Saturday Evening: Lighting (1 Hour)

If you do nothing else on this list, change your lightbulbs. Swap every bulb in the bedroom to warm LED (2700K color temperature). Those cool white or daylight bulbs are fine for the kitchen but they make a bedroom feel clinical.

Then add layers. A bedside table lamp on each side (even if one side is just a small clip lamp). A floor lamp in the corner. Maybe a string of warm fairy lights along a shelf or headboard if that's your vibe. The goal: you should be able to light the room in the evening without touching the overhead light at all.

Sunday Morning: Walls and Windows (2-3 Hours)

The Walls

You have two Saturday moves here. If you're renting or don't want to paint: get one large piece of art or a set of three matching prints above your bed. Not tiny frames scattered randomly. One statement piece or a cohesive gallery wall. Desenio, Society6, and Etsy have affordable prints. Frame them. Always frame them.

If you can paint: one accent wall behind the bed in a moody color changes everything. You can paint a single wall in under two hours including taping. Deep greens, warm navy, or even a warm clay tone work beautifully behind a bed with light bedding.

The Windows

If you have basic blinds and nothing else, add curtains. Mount the rod 4 inches above the window frame, extend it 6 inches on each side. Use long curtains that just kiss the floor. Linen or linen-blend in white or cream. This softens the room instantly and makes any window look bigger.

Sunday Afternoon: The Details (1-2 Hours)
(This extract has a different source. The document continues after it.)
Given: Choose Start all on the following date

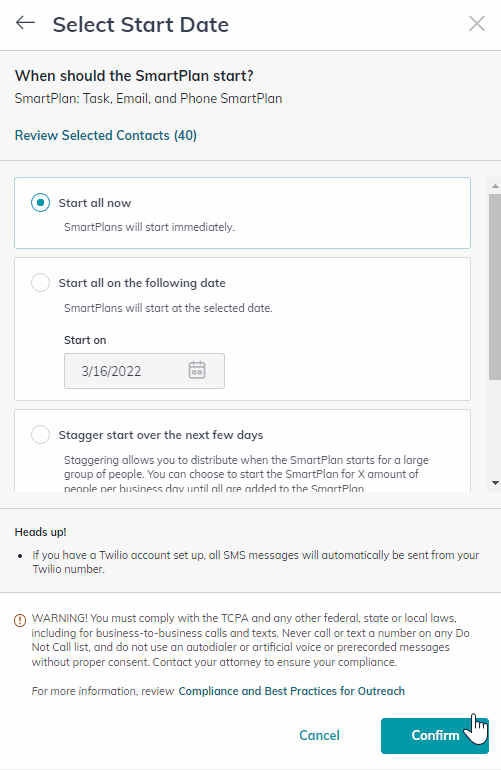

Now bring back the items that survived the morning purge, plus a few new additions:

  • Nightstands: Lamp, phone charger, one book, maybe a small plant or candle. That's it.
  • Dresser: A tray for daily items (wallet, keys, watch), one framed photo or small piece of art, maybe a small vase. That's it.
  • A plant: One medium plant (pothos, snake plant, and ZZ plants all survive neglect) in a nice pot. Not the plastic nursery pot. A $10 ceramic pot from Target.
  • A rug: If you have hard floors, a rug beside the bed so your feet don't hit cold floor in the morning. Even a small 3x5 works.

Before You Start

Take a “before” photo from the doorway. You'll want it for the comparison, trust me. And if you want to plan your changes before you make them, upload that photo to Intirear and see what your room could look like in different styles. Sometimes seeing a visualization of the end result makes it way easier to commit to the work.

Total Damage

If you're starting with nothing: $200-400 covers all of the above. If you already have decent bedding and lighting, you might spend $50-100 on a few targeted upgrades. Either way, by Sunday night you're sleeping in a room that feels genuinely different. That's a weekend well spent.